* [Available records]:

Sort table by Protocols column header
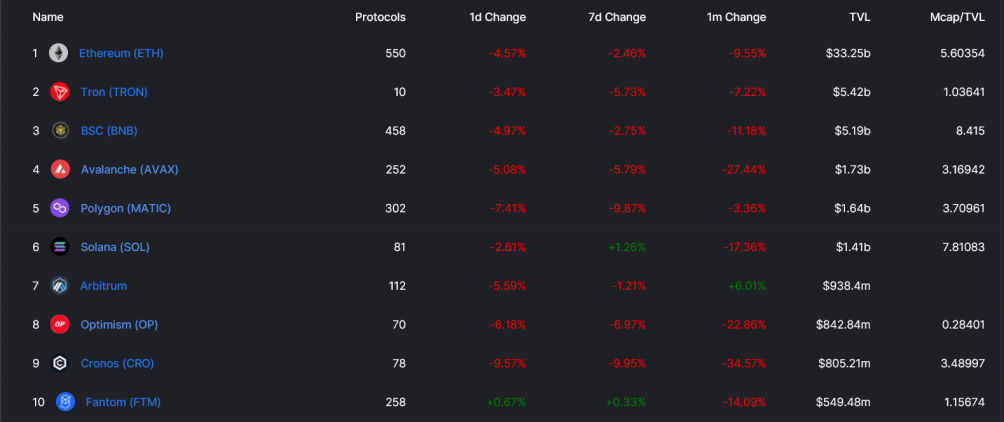1004x422 pixels. [380, 17]
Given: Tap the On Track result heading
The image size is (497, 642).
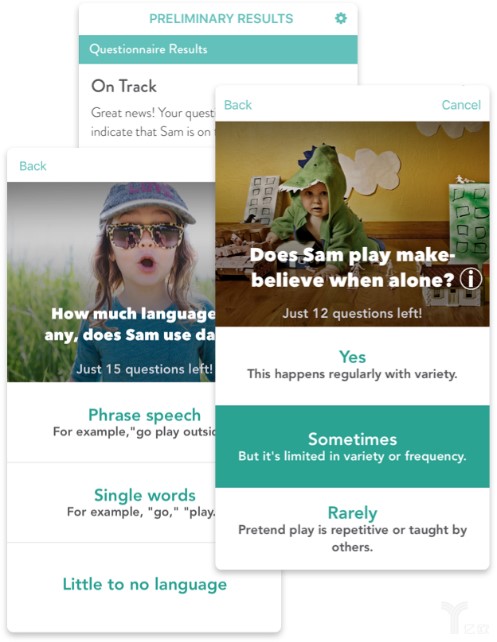Looking at the screenshot, I should pyautogui.click(x=124, y=86).
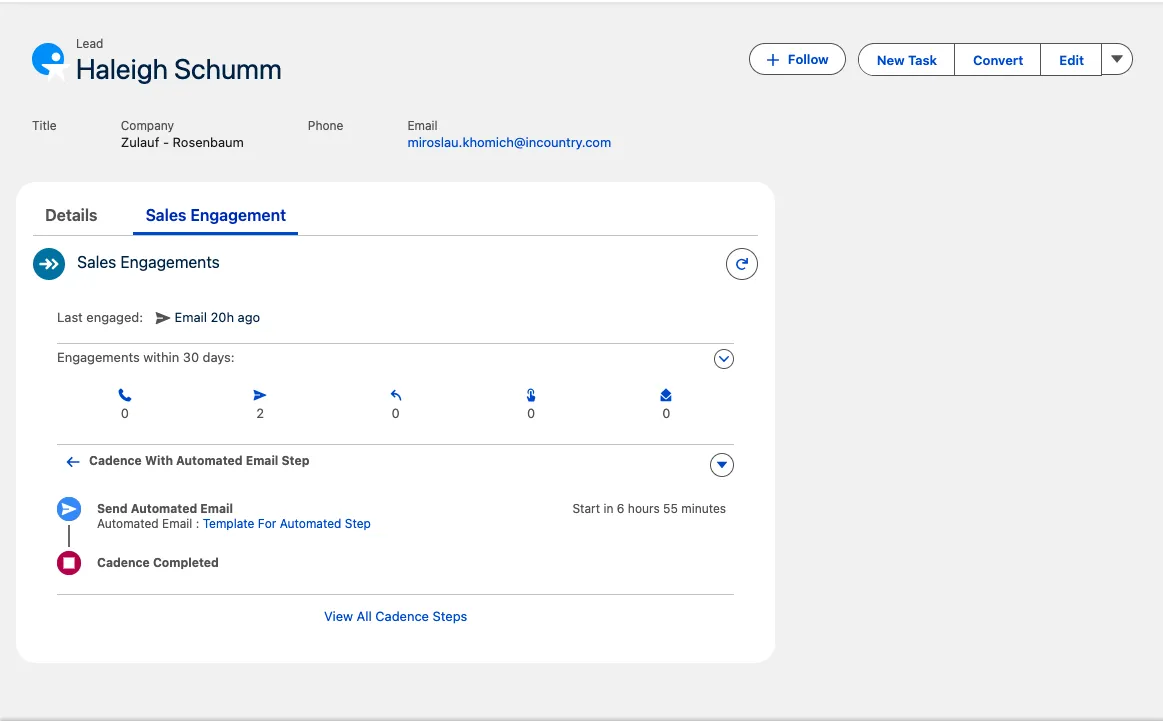
Task: Click the phone calls engagement icon
Action: point(124,396)
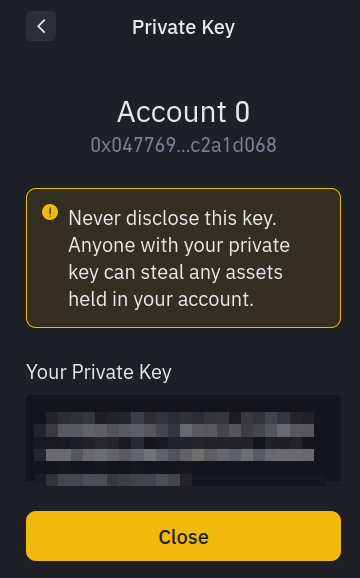Click the text Never disclose this key
The image size is (360, 578).
172,218
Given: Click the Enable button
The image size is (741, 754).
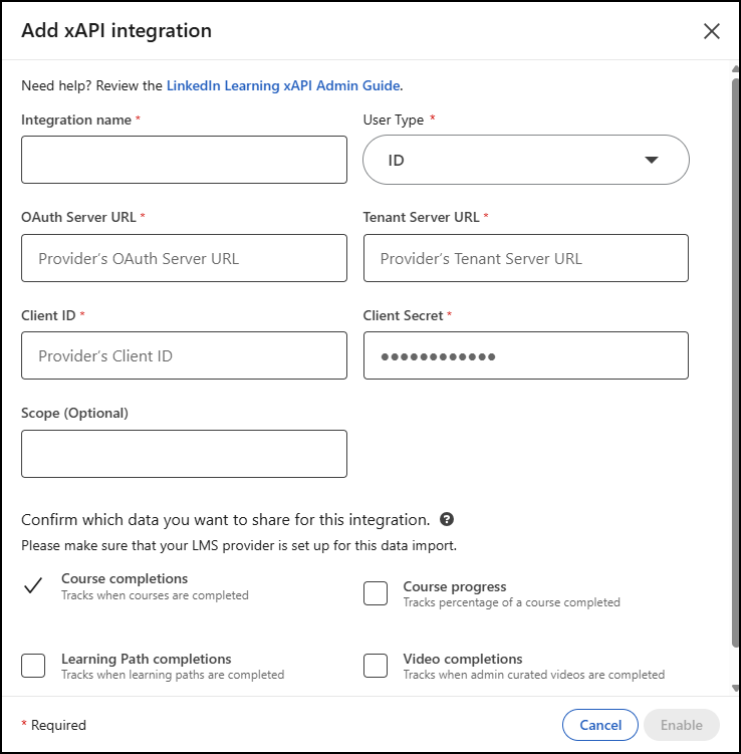Looking at the screenshot, I should point(681,725).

* [Requirements]: Please lay out the material above as a Markdown table with the columns Row and Line, one numbered row for each line, skipping blank lines. Leave the pictures out of the answer.

* [Reply]:
| Row | Line |
|---|---|
| 1 | Sort table by Protocols column header |
| 2 | 1004x422 pixels. [380, 17] |
| 3 | Given: Tap the On Track result heading |
| 4 | The image size is (497, 642). |
| 5 | Looking at the screenshot, I should pyautogui.click(x=124, y=86). |
| 6 | Task: Click the phone calls engagement icon |
| 7 | Action: point(124,396) |
| 8 | Click the text Never disclose this key |
| 9 | The image size is (360, 578). |
| 10 | 172,218 |
| 11 | Given: Click the Enable button |
| 12 | The image size is (741, 754). |
| 13 | Looking at the screenshot, I should point(681,725). |